Start date
13/08-2024
Location
Fram Strait

The UiB Optics group participated with one instructor (Daniel Koestner) and one master student (Ole Høydal) in the Fram Strait 2024 cruise (13–28 August) led by the Norwegian Polar Institute. This cruise was part of a long term (~30 year) monitoring program along the Fram Strait and typically includes the deployment and retrieval of moorings, and sea ice stations. This is a dynamic and hydrographically interesting region where the eastern portion includes warm Atlantic water feeding into the Arctic Ocean and the western portion contains south-flowing cold polar water. 

The Optics group is involved in development and application of tools to study organic carbon production and export through analysis of particle concentration, composition, and size distribution. Besides the training and collection of data for master Student Ole Høydal, the work had three main objectives: (1) Measure optical properties,  (2) Measure particulate properties, and (3) To build and validate inverse-optical algorithms aimed at estimating biogeochemically relevant parameters from optical measurements.

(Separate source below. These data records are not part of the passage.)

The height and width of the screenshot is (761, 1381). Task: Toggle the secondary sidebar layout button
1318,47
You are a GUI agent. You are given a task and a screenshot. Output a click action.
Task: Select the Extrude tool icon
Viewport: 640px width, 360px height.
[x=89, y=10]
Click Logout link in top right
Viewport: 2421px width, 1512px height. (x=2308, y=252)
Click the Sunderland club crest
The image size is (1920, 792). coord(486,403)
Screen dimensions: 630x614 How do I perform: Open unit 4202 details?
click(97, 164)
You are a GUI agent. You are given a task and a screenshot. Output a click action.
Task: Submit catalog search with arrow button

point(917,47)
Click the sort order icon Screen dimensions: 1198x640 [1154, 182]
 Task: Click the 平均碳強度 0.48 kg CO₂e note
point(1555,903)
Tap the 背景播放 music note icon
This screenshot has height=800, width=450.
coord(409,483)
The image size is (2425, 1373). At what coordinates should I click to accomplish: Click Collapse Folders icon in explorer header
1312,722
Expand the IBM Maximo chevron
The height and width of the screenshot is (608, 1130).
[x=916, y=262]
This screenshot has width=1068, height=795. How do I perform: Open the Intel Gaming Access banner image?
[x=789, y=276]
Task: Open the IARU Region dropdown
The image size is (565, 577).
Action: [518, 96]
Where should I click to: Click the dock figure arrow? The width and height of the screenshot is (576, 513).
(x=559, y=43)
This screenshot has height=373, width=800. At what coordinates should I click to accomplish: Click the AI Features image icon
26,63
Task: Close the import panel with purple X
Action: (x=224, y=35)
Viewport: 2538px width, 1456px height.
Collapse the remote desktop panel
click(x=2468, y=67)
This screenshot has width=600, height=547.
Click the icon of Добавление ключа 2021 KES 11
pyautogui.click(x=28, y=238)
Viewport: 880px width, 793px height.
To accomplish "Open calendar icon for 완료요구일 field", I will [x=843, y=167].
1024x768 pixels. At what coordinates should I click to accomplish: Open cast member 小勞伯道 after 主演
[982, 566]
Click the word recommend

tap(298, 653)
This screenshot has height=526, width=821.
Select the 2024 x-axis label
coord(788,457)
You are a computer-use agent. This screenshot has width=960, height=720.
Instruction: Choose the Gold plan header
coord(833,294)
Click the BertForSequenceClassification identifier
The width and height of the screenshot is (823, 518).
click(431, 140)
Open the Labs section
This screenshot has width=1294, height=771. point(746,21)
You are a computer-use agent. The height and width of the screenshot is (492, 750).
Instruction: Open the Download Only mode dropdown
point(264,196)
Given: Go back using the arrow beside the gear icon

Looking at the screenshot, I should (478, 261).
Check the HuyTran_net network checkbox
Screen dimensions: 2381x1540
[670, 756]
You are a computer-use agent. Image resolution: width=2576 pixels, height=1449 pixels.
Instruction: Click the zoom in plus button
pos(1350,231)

In preparation for the cruise, Ole designed, troubleshooted, improved, and built an instrument cage to contain and safely deploy necessary optical instruments up to 500 m depth. The optical package consisted of an RBR Concerto CTD.PAR.Tridente (temperature, salinity, depth, photosythentically available radiation, backscattering at 700 nm and ~120º, and chlorophyll-a and DOM fluoresence) and a LISST-200X (near-forward scattering with 36 detectors ~0.04–12º and narrow beam transmission at 660 nm). Sensors were placed appropriately in cage so that down and upcasts would be free from obstruction.